Deferred income tax balances reflect the effects of temporary differences between the carrying amounts of assets and liabilities and their tax bases, as well as from net operating loss and tax credit carryforwards, and are stated at enacted tax rates expected to be in effect when taxes are actually paid or recovered. Deferred income tax assets represent amounts available to reduce income taxes payable on taxable income in future years. We evaluate the recoverability of these future tax deductions and credits by assessing the adequacy of future expected taxable income from all sources, including reversal of taxable temporary differences, forecasted operating earnings and available tax planning strategies. To the extent we do not consider it more likely than not that a deferred tax asset will be recovered, a valuation allowance is established.

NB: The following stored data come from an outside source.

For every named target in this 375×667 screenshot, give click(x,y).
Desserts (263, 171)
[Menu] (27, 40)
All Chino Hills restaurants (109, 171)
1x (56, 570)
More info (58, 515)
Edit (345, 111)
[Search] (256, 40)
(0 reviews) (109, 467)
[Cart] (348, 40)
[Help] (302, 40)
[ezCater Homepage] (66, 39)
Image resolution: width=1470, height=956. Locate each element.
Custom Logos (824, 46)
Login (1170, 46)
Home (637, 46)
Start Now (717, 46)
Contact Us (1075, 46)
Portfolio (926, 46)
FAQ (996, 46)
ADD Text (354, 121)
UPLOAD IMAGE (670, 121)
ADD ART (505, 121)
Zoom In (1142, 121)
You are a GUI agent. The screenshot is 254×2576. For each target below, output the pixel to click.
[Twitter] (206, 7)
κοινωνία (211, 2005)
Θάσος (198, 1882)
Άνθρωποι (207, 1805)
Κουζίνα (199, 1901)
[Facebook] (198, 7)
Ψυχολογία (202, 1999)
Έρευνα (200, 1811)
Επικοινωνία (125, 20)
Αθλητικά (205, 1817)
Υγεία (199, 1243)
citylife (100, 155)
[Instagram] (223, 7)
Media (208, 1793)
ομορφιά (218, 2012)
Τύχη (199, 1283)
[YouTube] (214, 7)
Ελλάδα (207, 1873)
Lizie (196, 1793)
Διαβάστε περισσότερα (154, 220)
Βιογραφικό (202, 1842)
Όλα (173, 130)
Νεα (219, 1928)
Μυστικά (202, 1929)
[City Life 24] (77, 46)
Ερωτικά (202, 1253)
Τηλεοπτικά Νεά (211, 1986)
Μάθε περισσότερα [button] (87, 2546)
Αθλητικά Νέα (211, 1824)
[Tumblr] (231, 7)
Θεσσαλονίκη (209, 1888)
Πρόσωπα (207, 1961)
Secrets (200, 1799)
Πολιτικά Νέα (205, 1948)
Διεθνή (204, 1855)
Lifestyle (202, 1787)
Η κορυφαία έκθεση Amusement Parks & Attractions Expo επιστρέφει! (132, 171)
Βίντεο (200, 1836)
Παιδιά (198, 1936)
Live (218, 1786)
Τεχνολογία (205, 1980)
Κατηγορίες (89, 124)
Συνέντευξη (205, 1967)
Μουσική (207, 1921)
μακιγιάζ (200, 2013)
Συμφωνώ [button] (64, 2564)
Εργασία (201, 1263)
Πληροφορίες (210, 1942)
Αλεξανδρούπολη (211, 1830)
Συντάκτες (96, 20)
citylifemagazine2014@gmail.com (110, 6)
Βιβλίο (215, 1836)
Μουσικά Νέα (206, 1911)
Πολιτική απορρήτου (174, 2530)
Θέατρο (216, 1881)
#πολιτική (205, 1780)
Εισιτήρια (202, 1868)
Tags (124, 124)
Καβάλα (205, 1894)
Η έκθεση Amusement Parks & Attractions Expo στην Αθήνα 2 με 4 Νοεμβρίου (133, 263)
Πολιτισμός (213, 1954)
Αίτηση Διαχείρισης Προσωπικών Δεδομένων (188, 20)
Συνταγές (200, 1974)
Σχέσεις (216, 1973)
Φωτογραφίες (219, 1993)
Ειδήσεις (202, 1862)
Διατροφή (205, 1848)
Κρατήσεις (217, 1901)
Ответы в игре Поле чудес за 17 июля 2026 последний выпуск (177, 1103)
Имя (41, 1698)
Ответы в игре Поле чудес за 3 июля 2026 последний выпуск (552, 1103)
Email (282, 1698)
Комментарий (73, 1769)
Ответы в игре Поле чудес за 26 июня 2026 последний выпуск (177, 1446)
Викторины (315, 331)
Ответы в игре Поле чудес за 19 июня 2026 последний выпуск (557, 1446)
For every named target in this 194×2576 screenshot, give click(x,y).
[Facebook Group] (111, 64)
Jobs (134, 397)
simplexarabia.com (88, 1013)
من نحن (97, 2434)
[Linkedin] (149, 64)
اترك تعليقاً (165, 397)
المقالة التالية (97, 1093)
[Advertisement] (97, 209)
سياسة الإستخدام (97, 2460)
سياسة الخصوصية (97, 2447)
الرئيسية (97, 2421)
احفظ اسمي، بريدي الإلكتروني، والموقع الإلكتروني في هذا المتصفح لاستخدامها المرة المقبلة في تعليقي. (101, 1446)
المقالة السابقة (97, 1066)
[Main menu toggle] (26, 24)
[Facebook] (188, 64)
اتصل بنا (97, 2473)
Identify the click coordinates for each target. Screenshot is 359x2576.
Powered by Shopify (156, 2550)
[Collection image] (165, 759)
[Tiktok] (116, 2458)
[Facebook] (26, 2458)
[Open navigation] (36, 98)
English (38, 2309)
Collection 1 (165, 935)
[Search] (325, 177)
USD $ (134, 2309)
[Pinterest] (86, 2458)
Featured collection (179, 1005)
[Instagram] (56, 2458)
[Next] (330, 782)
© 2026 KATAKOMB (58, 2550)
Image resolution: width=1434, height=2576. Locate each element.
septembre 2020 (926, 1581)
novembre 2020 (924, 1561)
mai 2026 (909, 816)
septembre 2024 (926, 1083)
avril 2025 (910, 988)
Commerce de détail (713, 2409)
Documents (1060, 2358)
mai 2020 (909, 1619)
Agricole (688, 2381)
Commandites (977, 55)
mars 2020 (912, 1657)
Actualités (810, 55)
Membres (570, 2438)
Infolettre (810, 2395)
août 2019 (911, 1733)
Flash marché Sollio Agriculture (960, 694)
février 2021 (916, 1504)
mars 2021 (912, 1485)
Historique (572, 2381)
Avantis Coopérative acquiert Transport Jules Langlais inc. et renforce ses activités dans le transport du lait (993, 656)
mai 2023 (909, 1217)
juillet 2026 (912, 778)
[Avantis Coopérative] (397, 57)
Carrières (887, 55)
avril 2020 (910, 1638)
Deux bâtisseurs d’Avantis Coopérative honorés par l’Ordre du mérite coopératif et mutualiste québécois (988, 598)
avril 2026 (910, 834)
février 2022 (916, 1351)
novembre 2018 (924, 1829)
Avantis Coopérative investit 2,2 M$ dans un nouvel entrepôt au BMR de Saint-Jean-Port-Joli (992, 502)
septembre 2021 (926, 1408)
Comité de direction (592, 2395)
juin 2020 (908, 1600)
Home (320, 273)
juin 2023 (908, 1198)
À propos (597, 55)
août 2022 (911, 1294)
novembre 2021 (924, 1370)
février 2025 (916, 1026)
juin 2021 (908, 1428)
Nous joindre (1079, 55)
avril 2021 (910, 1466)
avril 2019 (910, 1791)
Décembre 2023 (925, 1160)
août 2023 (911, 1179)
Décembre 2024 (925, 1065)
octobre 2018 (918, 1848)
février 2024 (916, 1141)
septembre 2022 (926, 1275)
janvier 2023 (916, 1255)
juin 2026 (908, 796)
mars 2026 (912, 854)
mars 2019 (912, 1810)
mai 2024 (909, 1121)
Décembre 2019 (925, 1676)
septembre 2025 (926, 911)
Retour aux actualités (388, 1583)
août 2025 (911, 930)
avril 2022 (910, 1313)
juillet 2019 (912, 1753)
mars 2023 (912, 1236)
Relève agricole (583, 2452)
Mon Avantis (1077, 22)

Our businesses are subject to regulation under a wide variety of U.S. federal, state and foreign tax laws, regulations and policies. Changes to these laws or regulations may affect our tax liability, return on investments and business operations. For example, GE’s effective tax rate is reduced because active business income earned and indefinitely reinvested outside the United States is taxed at less than the U.S. rate. A significant portion of this reduction depends upon a provision of U.S. tax law that defers the imposition of U.S. tax on certain active financial services income until that income is repatriated to the United States as a dividend. This provision is consistent with international tax norms and permits U.S. financial services companies to compete more effectively with foreign banks and other foreign financial institutions in global markets. This provision, which expires at the end of 2011, has been scheduled to expire and has been extended by Congress on six previous occasions, including in December of 2010, but there can be no assurance that it will continue to be extended. In the event the provision is not extended after 2011, the current U.S. tax imposed on active financial services income earned outside the United States would increase, making it more difficult for U.S. financial services companies to compete in global markets. If this provision is not extended, we expect our effective tax rate to increase significantly after 2012.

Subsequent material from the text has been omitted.